Na Bacia de Campos, a Petrobras já produz óleo do pré-sal no campo de Jubarte, há um ano. Mas as reservas mais promissoras - e mais difíceis de extrair óleo - estão na bacia de Santos. Só em 3 das 10 áreas pesquisadas nessa bacia - Tupi, Iara e Guará -, estimativas apontam para até 13 bilhões de barris. Nas palavras do presidente da Petrobras, José Sergio Gabrielli, isso significa “óleo possível de extrair com as técnicas de hoje”, de forma a dar lucro. Na prática, o número dobra as reservas que a Petrobras havia levado 56 anos para acumular.

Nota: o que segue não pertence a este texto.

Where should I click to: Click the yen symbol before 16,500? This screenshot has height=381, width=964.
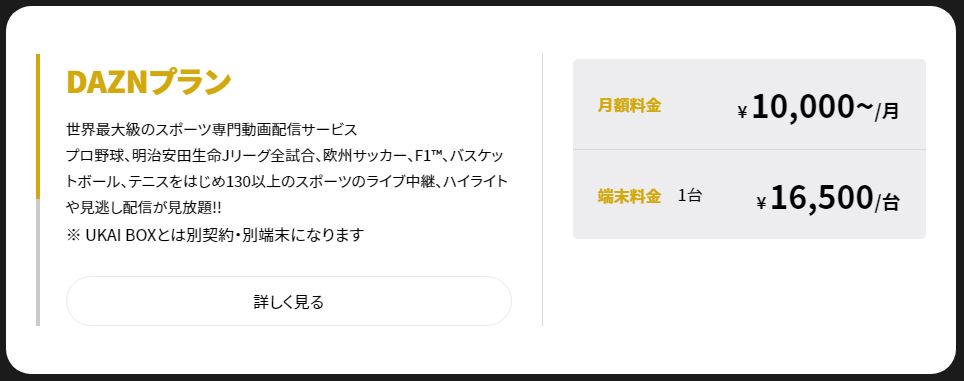(761, 203)
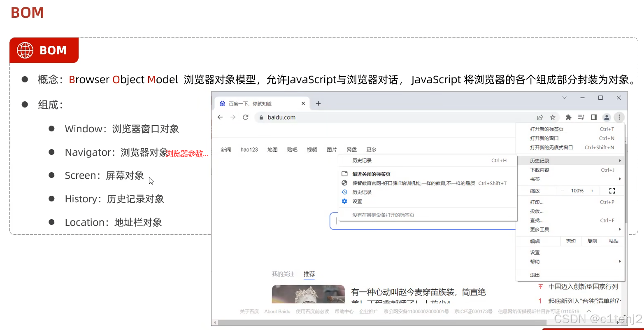644x330 pixels.
Task: Toggle full screen via the zoom row icon
Action: 612,190
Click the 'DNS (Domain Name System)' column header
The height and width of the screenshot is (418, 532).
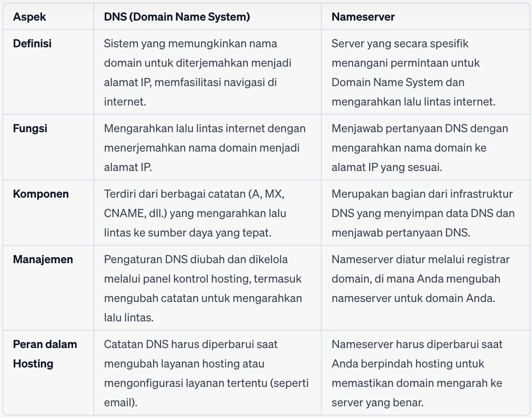coord(177,17)
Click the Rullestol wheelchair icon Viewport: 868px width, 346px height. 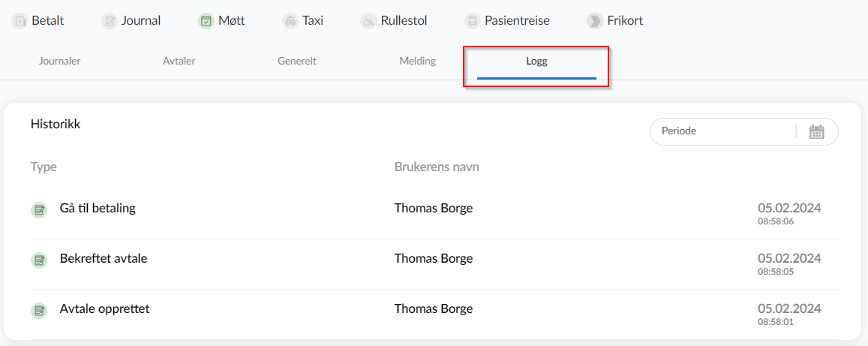pos(368,21)
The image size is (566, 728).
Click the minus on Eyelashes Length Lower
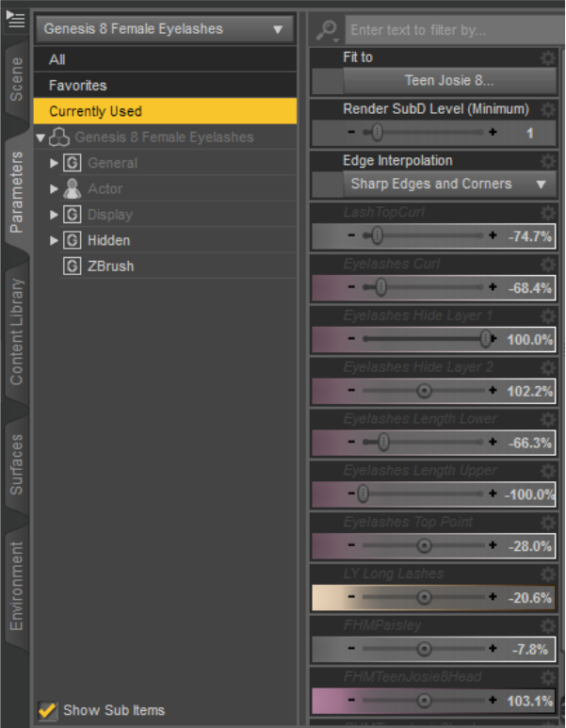pyautogui.click(x=351, y=442)
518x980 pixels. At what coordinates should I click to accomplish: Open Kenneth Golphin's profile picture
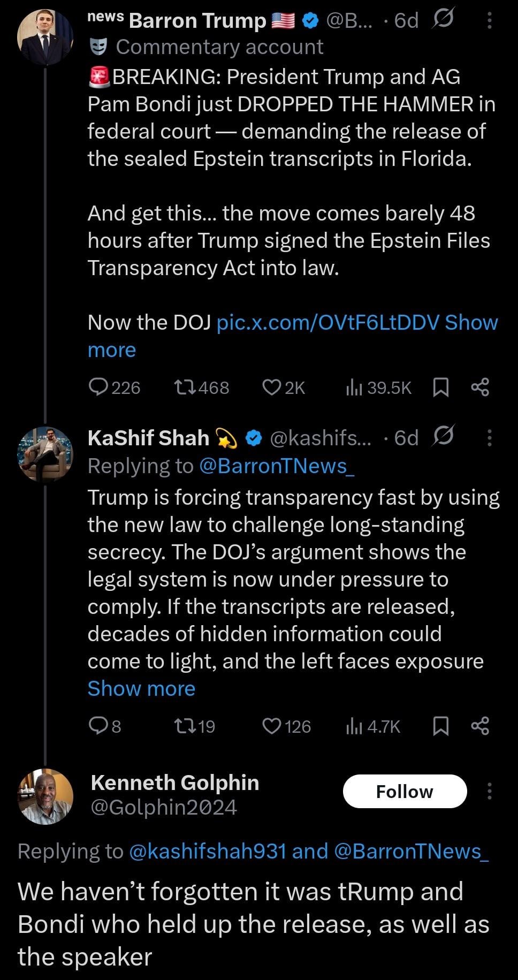point(45,796)
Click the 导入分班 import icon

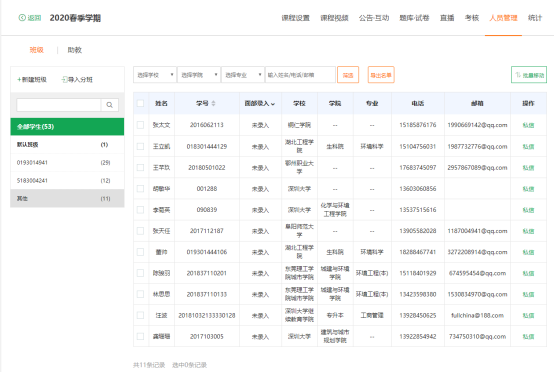click(64, 79)
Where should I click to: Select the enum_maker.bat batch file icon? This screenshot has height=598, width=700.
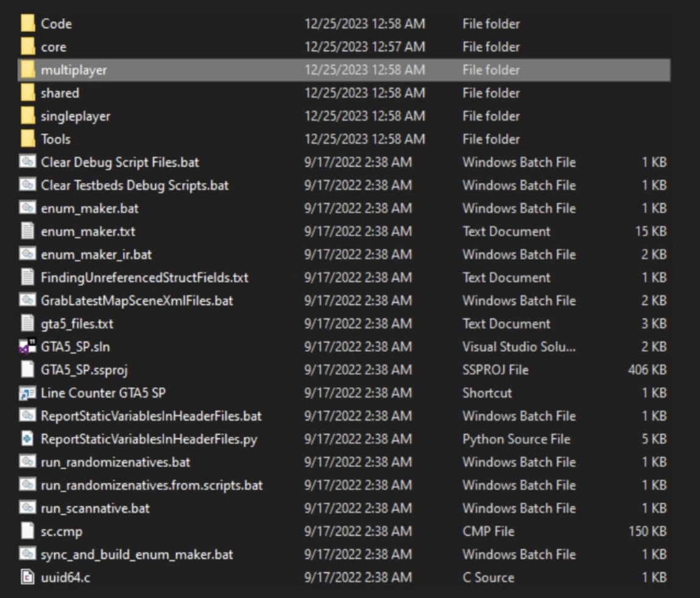coord(27,208)
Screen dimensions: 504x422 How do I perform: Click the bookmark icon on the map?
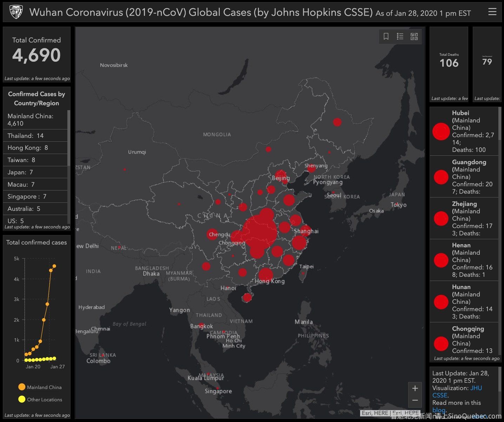click(x=386, y=36)
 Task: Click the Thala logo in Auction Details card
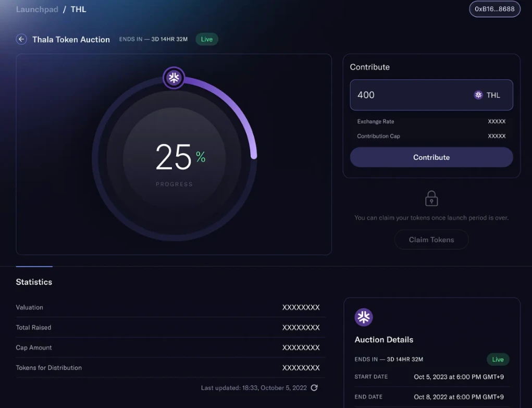click(364, 317)
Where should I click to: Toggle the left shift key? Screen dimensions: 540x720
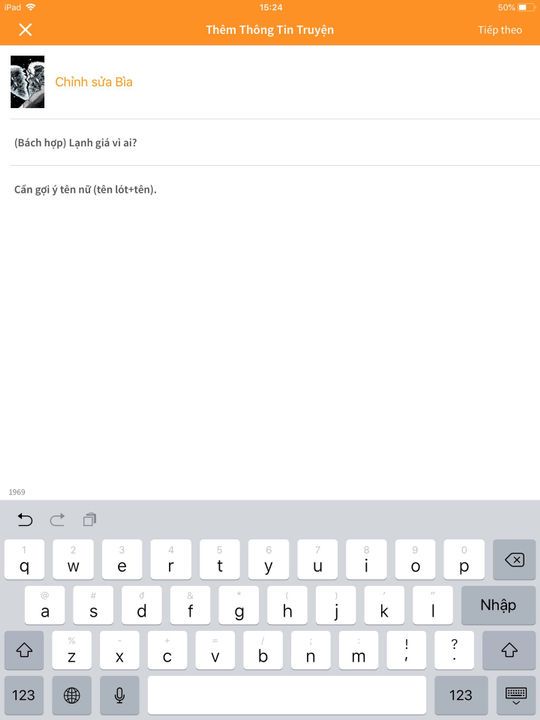click(x=24, y=650)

No hotsite criado pela Petrobras, há mais informações sobre os desafios do pré-sal . No site,  a Companhia afirma que está direcionando grande parte de seus esforços para a pesquisa e o desenvolvimento tecnológico que garantirão, nos próximos anos, a produção dessa nova fronteira exploratória. Um exemplo é o Programa Tecnológico para o Desenvolvimento da Produção dos Reservatórios Pré-sal (Prosal), a exemplo dos bem-sucedidos programas desenvolvidos pelo seu Centro de Pesquisas (Cenpes), como o Procap, que viabilizou a produção em águas profundas. Além de desenvolver tecnologia própria, a empresa trabalha em sintonia com uma rede de universidades que contribuem para a formação de um sólido portfólio tecnológico nacional. Em dezembro o Cenpes já havia concluído a modelagem integrada em 3D das Bacias de Santos, Espírito Santo e Campos, que será fundamental na exploração das novas descobertas.